**What to do**
Rewrite the passage of the Vivian Phillipps profile starting at "Vivian was born" and ending at "a five-cornered contest.", updating "barrister" to "lawyer".

**Extract provided**
Saturday, 14 July 2018
1969 Vivian Phillipps
Constituency : Edinburgh West 1922-24
Vivian took Edinburgh West from the Tories with a majority of 666 in a straight fight.
Vivian was born in Kent . He was educated at Charterhouse School ,Heidelberg University, where he became a fluent German speaker, and Cambridge. He started out as a German teacher at Fettes College in Edinburgh. During his time there he published a German text-book. In 1905 he left the school and became a barrister. He first stood for Blackpool in 1905 then Maidstone in both 1910 elections ( coming very close in December ). From 1912 to 1916 he was private secretary to the Scottish Secretary McKinnon Wood and retained the position under Harold Tennant. When Asquith fell from power he asked Vivian to become his private secretary. Vivian was virulently anti-Lloyd George and acknowledged that he was an impediment to the prospects of reunion. In 1918, he tried to succeed Gordon Harvey in Rochdale but came second to the couponed Conservative in a five-cornered contest.

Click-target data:
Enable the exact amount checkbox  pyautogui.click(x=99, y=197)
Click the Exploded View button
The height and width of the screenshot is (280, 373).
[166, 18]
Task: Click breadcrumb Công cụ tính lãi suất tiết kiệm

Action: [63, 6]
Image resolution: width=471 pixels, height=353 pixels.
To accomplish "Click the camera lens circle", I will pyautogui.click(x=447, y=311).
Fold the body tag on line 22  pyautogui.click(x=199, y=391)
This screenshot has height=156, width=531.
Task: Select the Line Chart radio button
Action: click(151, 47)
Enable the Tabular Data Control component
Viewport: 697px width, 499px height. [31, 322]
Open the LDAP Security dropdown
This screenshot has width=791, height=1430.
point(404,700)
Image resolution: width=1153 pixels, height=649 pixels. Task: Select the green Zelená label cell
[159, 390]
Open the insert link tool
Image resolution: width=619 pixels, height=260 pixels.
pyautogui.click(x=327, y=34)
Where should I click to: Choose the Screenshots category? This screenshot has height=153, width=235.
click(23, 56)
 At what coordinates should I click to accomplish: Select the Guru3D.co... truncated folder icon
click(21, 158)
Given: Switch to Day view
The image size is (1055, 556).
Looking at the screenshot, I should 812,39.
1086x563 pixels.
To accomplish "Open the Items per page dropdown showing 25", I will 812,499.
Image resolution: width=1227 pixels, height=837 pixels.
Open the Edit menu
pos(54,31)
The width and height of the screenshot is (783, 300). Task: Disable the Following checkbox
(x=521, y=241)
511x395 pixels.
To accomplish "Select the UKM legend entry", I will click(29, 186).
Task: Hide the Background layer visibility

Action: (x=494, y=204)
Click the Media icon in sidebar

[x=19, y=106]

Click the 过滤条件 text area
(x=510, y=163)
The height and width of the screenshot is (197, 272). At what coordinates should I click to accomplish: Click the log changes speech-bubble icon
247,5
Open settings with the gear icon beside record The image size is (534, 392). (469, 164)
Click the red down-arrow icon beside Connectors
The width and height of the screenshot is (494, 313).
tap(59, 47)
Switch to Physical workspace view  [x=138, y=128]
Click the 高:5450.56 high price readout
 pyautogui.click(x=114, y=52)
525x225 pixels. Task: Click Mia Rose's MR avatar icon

**Answer to the exercise**
Vivian was born in Kent . He was educated at Charterhouse School ,Heidelberg University, where he became a fluent German speaker, and Cambridge. He started out as a German teacher at Fettes College in Edinburgh. During his time there he published a German text-book. In 1905 he left the school and became a lawyer. He first stood for Blackpool in 1905 then Maidstone in both 1910 elections ( coming very close in December ). From 1912 to 1916 he was private secretary to the Scottish Secretary McKinnon Wood and retained the position under Harold Tennant. When Asquith fell from power he asked Vivian to become his private secretary. Vivian was virulently anti-Lloyd George and acknowledged that he was an impediment to the prospects of reunion. In 1918, he tried to succeed Gordon Harvey in Rochdale but came second to the couponed Conservative in a five-cornered contest.